Tuesday, September 12, 2006
Monday, September 11, 2006
BibTeX
Introduction
BibTeX is a tool for formatting lists of references used by the LaTeX document preparation system. BibTeX was created by Oren Patashnik and Leslie Lamport in 1985.
Why BibTeX
BibTeX makes it easy to cite sources in a consistent manner, by separating bibliographic information from the presentation of this information. This same principle of separation of content and presentation/style is used by LaTeX itself, by XHTML and CSS, etc.
References and citations are best handled in a consistent way by using BibTeX. In this method, you supply all the relevant information about references in a ``.bib file'' without regard to ordering or style. Then you let BibTeX format all citations and reference entries according to the chosen bibliographic style, and you don't have to sweat all the font and punctuation and ordering details yourself.
Standard Entry Types
@article
An article from a journal or magazine
- @book
- A book with an explicit publisher
- @booklet
- A work that is printed and bound, but without a named publisher or sponsoring institution
- @conference
- The same as inproceedings
- @inbook
- A part of a book, which may be a chapter (or section or whatever) and/or a range of pages
- @incollection
- A part of a book having its own title
- @inproceedings
- An article in a conference proceedings
- @manual
- Technical documentation
- @mastersthesis
- A Master's thesis
- @misc
- Use this type when nothing else fits
- @phdthesis
- A PhD thesis
- @proceedings
- The proceedings of a conference
- @techreport
- A report published by a school or other institution, usually numbered within a series
- @unpublished
- A document having an author and title, but not formally published
Standard Fields
- address
- Usually the address of the publisher or other type of institution. For major publishing houses, van Leunen recommends omitting the information entirely. For small publishers, on the other hand, you can help the reader by giving the complete address.
- annote
- An annotation. It is not used by the standard bibliography styles, but may be used by others that produce an annotated bibliography.
- author
- The name(s) of the author(s), in the format described in the LaTeX book.
- booktitle
- Title of a book, part of which is being cited. See the LaTeX book for how to type titles. For book entries, use the title field instead.
- chapter
- A chapter (or section or whatever) number.
- crossref
- The database key of the entry being cross referenced.
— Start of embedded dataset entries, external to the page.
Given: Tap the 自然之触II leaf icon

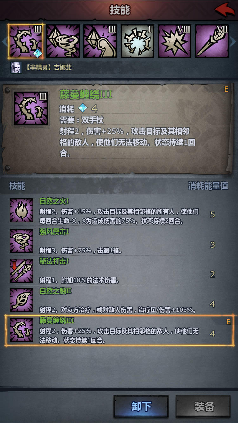Looking at the screenshot, I should (21, 300).
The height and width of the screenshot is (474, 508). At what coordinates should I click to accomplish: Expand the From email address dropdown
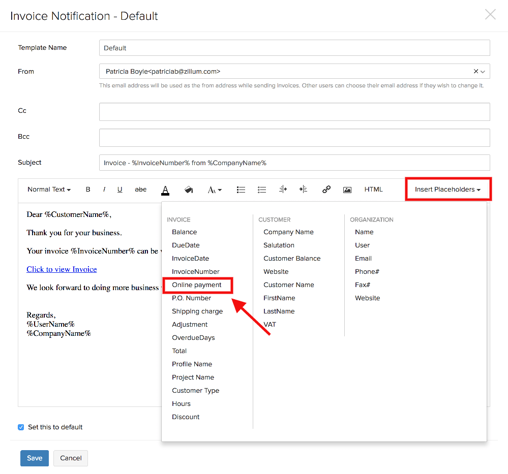click(483, 72)
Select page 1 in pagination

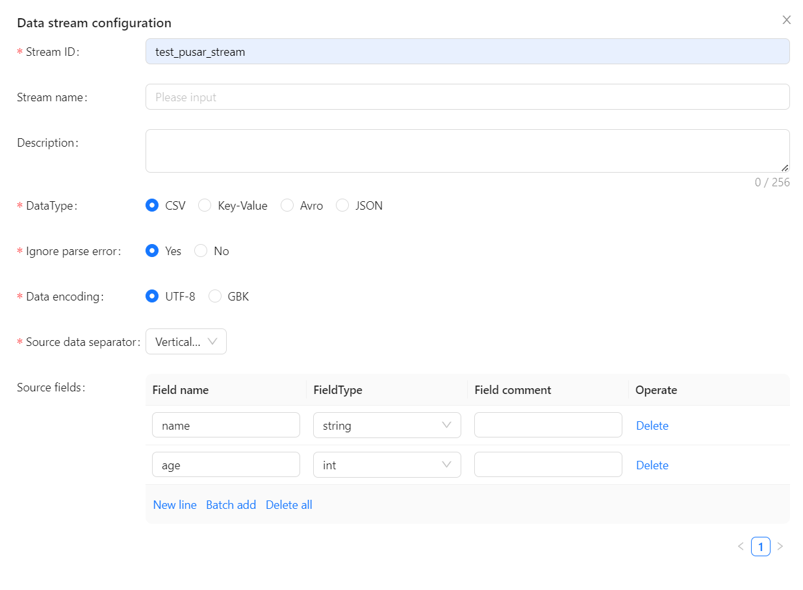tap(760, 547)
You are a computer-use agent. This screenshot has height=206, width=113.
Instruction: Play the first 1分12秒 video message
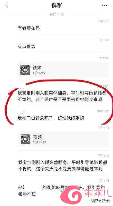[x=63, y=70]
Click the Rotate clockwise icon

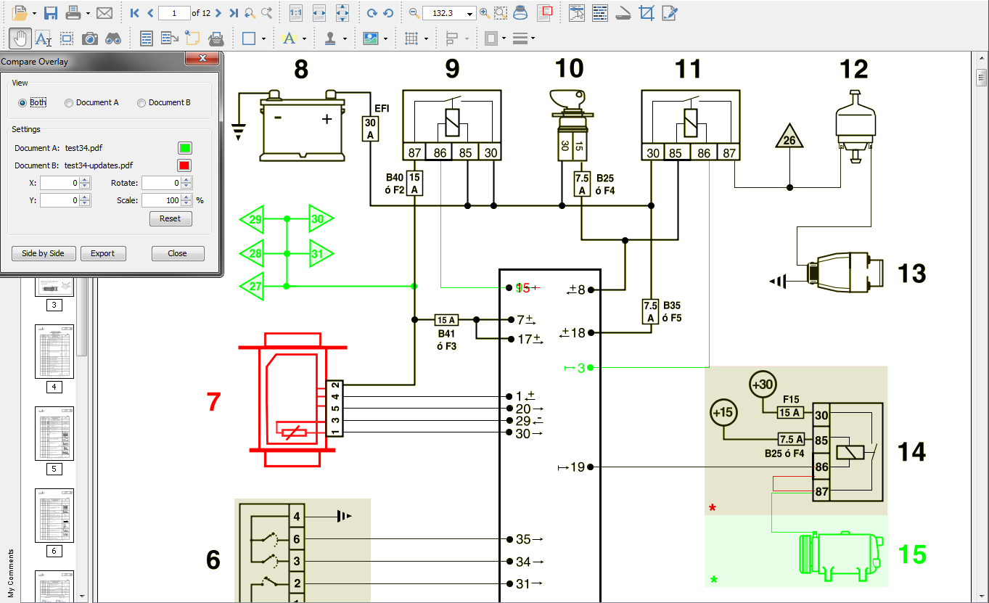pyautogui.click(x=372, y=13)
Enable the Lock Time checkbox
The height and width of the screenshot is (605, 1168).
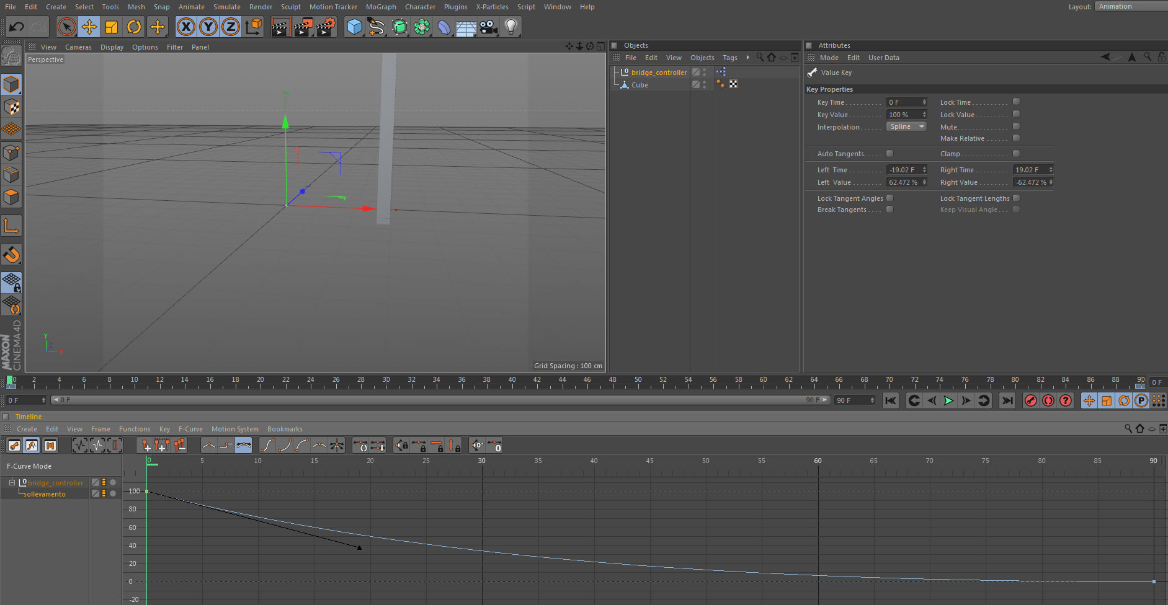[x=1016, y=102]
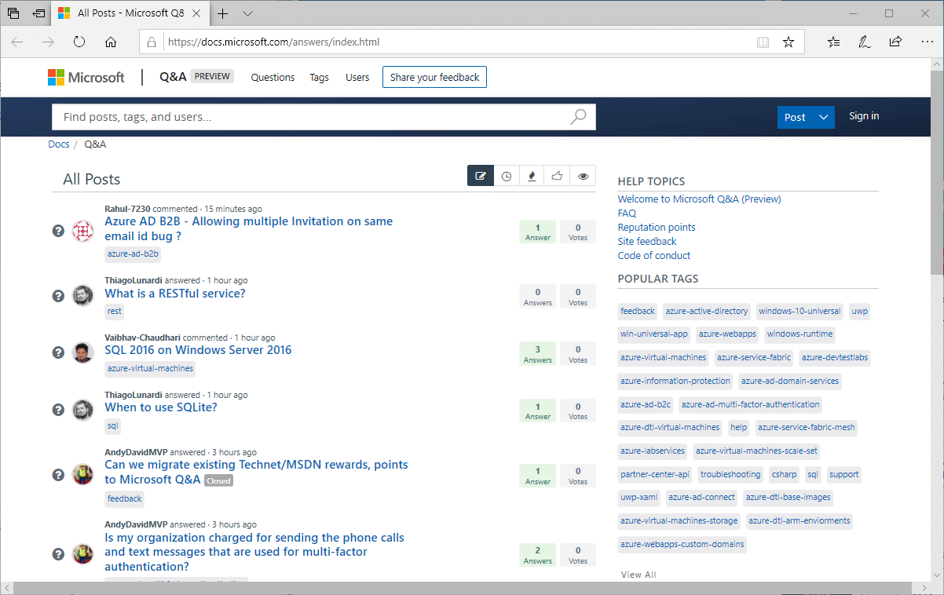Go to the Users menu item

point(357,77)
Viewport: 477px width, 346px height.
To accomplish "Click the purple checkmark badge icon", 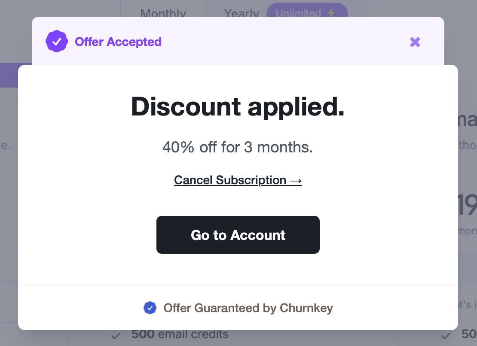I will click(x=57, y=42).
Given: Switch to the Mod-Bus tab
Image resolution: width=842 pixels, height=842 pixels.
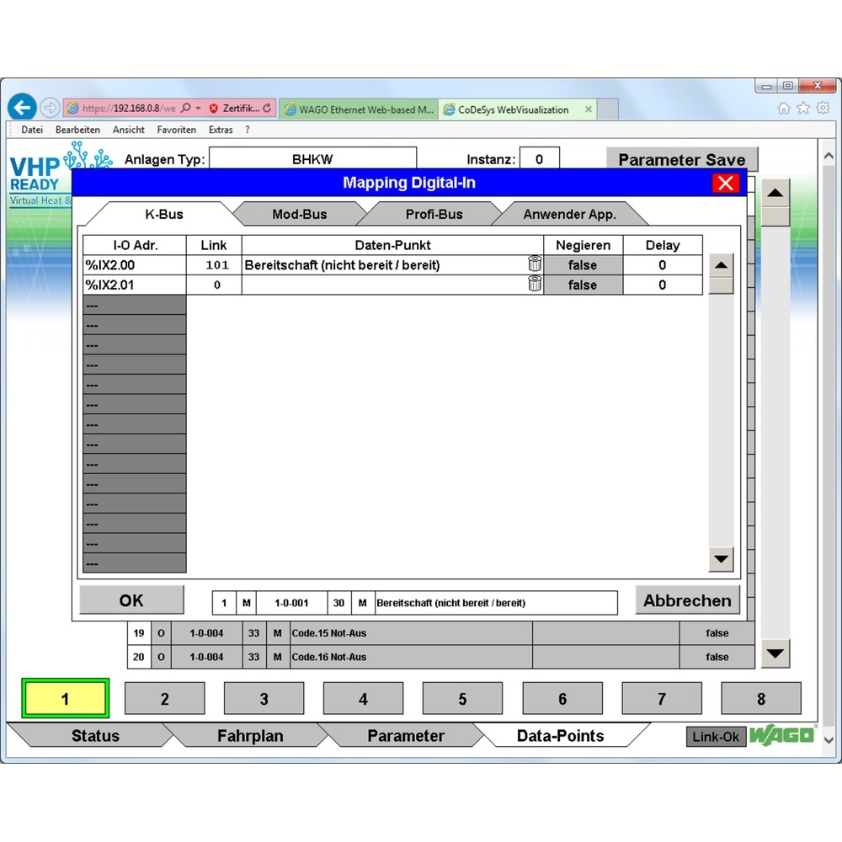Looking at the screenshot, I should (x=301, y=214).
Any fields that are missing from the current record are inherited from the field being cross referenced.
- edition
- The edition of a book---for example, ``Second''. This should be an ordinal, and should have the first letter capitalized, as shown here; the standard styles convert to lower case when necessary.
- editor
- Name(s) of editor(s), typed as indicated in the LaTeX book. If there is also an author field, then the editor field gives the editor of the book or collection in which the reference appears.
- howpublished
- How something strange has been published. The first word should be capitalized.
- institution
- The sponsoring institution of a technical report.
- journal
- A journal name. Abbreviations are provided for many journals.
- key
- Used for alphabetizing, cross referencing, and creating a label when the ``author'' information is missing. This field should not be confused with the key that appears in the cite command and at the beginning of the database entry.
- month
- The month in which the work was published or, for an unpublished work, in which it was written. You should use the standard three-letter abbreviation, as described in Appendix B.1.3 of the LaTeX book.
- note
- Any additional information that can help the reader. The first word should be capitalized.
- number
- The number of a journal, magazine, technical report, or of a work in a series. An issue of a journal or magazine is usually identified by its volume and number; the organization that issues a technical report usually gives it a number; and sometimes books are given numbers in a named series.
- organization
- The organization that sponsors a conference or that publishes a manual.
- pages
- One or more page numbers or range of numbers, such as 42--111 or 7,41,73--97 or 43++' in this last example indicates pages following that don't form a simple range). To make it easier to maintain Scribe-compatible databases, the standard styles convert a single dash (as in 7-33) to the double dash used in TeX to denote number ranges (as in 7--33). (the `
- publisher
- The publisher's name.
- school
- The name of the school where a thesis was written.
- series
- The name of a series or set of books. When citing an entire book, the the title field gives its title and an optional series field gives the name of a series or multi-volume set in which the book is published.
- title
- The work's title, typed as explained in the LaTeX book.
- type
- The type of a technical report---for example, ``Research Note''.
- volume
- The volume of a journal or multi-volume book.
- year
- The year of publication or, for an unpublished work, the year it was written. Generally it should consist of four numerals, such as 1984, although the standard styles can handle any year whose last four nonpunctuation characters are numerals, such as `\hbox{(about 1984)}'.
A Simple Example
Suppose we have a bib database mybib.bib generated with the following item:
@Book{hicks2001,
author = "Michael {von Hicks III} ",
title = "Design of a Carbon Fiber Composite Grid Structure for the
GLAST Spacecraft Using a Novel Manufacturing Technique",
publisher = "Stanford Press",
year = 2001,
address = "Palo Alto",
edition = "1st",
isbn = "0-69-697269-4"
}
Then we write this simple test test.tex file:
\documentstyle{article}
\begin{document}
\bibliographystyle{abbrv}
\section{Introduction}
Test my bibliography database: \cite{hicks2001}.
\bibliography{mybib}
\end{document}
With these two files ready, we just need to run in a terminal:
latex test
bibtex test
latex test
latex test
For WinEdt users, you just need texify your test.tex file and
.dvi will be generated automatically.
Bibliography Styles
In the last example, \bibliographystyle{abbrv} specify the style used for this document.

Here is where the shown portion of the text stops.